Prior to most country financial market crises, one finds a whole slew of supposed experts assuring us that this particular country is different. They tell us to disregard the clear flashing of early warning signals — which might have accurately predicted major economic and financial crises elsewhere — since this country is somehow different from and immune to the basic laws of economics. This now seems to be very much the case in China, where there is a whole chorus of analysts who soothingly tell us that worries about the Chinese economy are overblown… despite many indications to the contrary.
A passerby is reflected on a panel displaying Asian market indexes at the Hong Kong Stocks Exchange in Hong Kong, China August 24, 2015. REUTERS/Bobby Yip.
There are at least two reasons why these China optimists will prove to have been overly Pollyanna-ish in their views.
The first is that there has never before been such a rapid run-up in private and quasi-official sector debt than there has been in China over the past six years. Indeed, Chinese private sector debt has now increased from around 110% of GDP in 2009 to over 180% of GDP at present. Such a rate of increase substantially dwarfs that which preceded either the US housing bubble’s bursting in 2006 or that which preceded Japan’s lost decade in the 1990s. As we know all too well, there are few instances where credit bubbles even on a very much smaller scale have not ended in tears.
The second is the very rapidity and scale of the Chinese equity market bust. In the space of but a few months, approximately half the value of the Chinese equity market’s valuation has been wiped out.
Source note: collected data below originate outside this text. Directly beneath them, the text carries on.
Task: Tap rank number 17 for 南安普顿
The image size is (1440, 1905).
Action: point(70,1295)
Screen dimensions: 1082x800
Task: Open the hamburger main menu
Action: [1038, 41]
This amounts to about US$ 5 trillion, or the equivalent of 50% of China’s GDP. It is difficult to believe that this will not take a big toll on Chinese household and business confidence. This is particularly the case considering that almost 10% of Chinese equities were bought on margin and that highly indebted households are not in the best position to weather large equity market losses as they might have been in earlier Chinese equity busts.
All of this suggests that the Chinese crisis is unlikely to be quickly resolved and that it will be very much on the US political agenda in a presidential year. It also suggests that China is more than likely to constitute a major headwind to the global economic recovery, especially considering the way that it is depressing global commodity prices and thereby adversely impacting a number of other major market economies.